# New Boy



## hshan (Nov 24, 2011)

Well, it's been a couple weeks since we picked up our new Vizsla puppy. Luckily I have had the fortune of having most of it off and have been full timing with him. Happily, he is mostly potty trained now, whining to go out at the door. Whew.

I had posted earlier;
http://www.vizslaforums.com/index.php/topic,3095.0.html
about anxiety over getting a V with white feet. When I arrived to pick up the pup, I was told that someone had spoken for the booted boy. As it turned out, the other male (that came to me right away and then repeatedly as I was watching the pups) would have been my choice. 

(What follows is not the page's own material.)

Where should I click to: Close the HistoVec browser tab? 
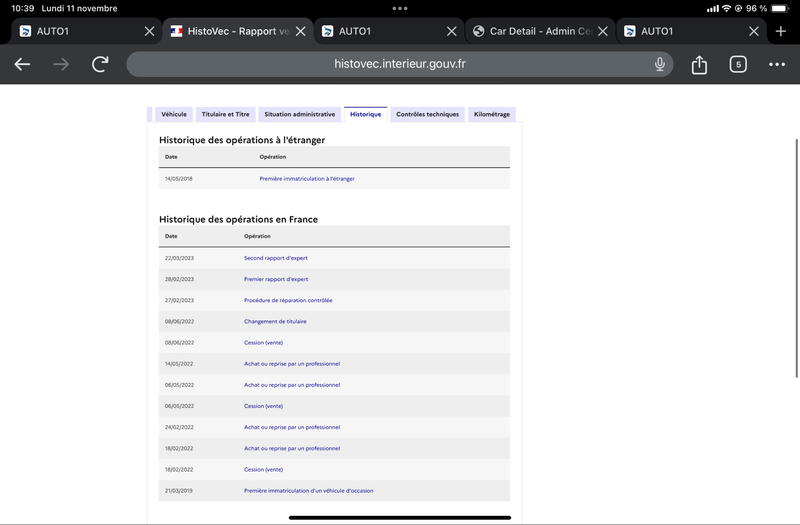coord(301,31)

It is nice for us having a fur-buddy in the house again. Slowly, as all our attention is demanded, as we invest again in our new friend, our sorrow is replaced with new joy. Joy that cements us to the gift that was our Zeppelin, and our new gift who is Tazman.


----------



## Ozkar (Jul 4, 2011)

Hello Tazman and welcome to your new family. I hope you have loads of fun and I just know you will get lots of love. Be kind to your new owners and don't give them too much of a hard time.  

So happy things worked out well for you hshan, Tazman is a handsome little fella!!!


----------



## luv2laugh (Oct 6, 2011)

Congratulations!! I am so glad it worked out for you. He is a handsome little boy.


----------



## kristen (Oct 18, 2011)

Congrats! He is so beautiful!


----------



## mswhipple (Mar 7, 2011)

Adorable puppy! Congratulations and good luck!! ;D


----------



## Vizsla Baby (Nov 4, 2011)

Congrats on the new baby! He looks like he's gonna be a big boy - he is much thicker than my 7 month old female has ever been. 

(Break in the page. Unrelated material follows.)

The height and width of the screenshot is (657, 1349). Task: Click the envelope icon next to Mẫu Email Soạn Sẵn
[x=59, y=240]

Everytime I see a picture of a Vizsla I'm struck by what beautiful dogs they are.


----------



## Suliko (Sep 17, 2011)

Congratulations! Such an adorable cutie!


----------



## hshan (Nov 24, 2011)

I'm sorry to pull this four year old post back up but I wanted some continuity. 

I have **totally** disappeared from the forums. The only reason: I (we (my wife and myself)) have been living/loving our life with Taz. He has changed our lives and become the *best* canine companion we have ever had. 

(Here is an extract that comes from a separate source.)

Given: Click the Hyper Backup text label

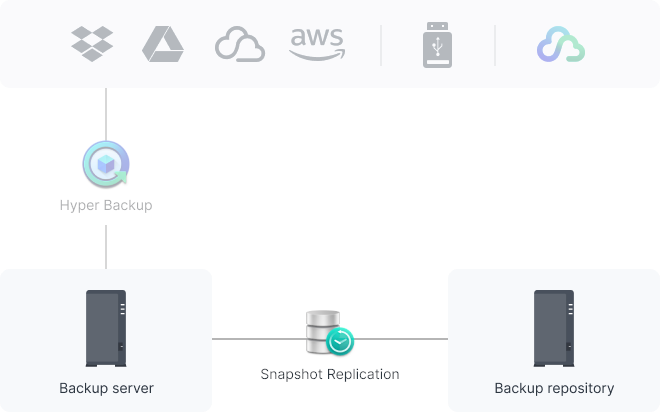Looking at the screenshot, I should pos(106,205).
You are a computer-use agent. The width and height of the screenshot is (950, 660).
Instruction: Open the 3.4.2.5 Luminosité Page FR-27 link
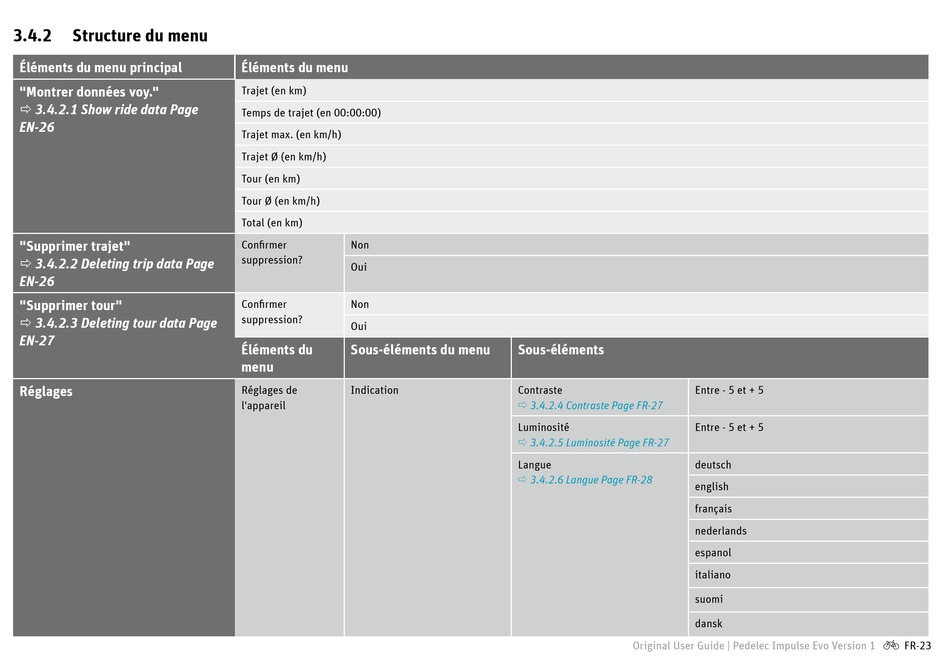click(x=599, y=443)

I can't say enough for him and I can't say enough about the breed. We will never get another breed.

Recently we had a scary thing happen to our "best friend". He was lucky to survive. It has been over a month now and he is recovering nicely. He has never complained, is **totally** trusting, and we feel even more fortunate. What spirits they are!

So that we didn't forget, I wrote down on a web page what happened. 

I kept thinking other V owners might be interested in what happend and it might compel others to provide "chest protectors" for their dogs when "in the field". Taz will be wearing one!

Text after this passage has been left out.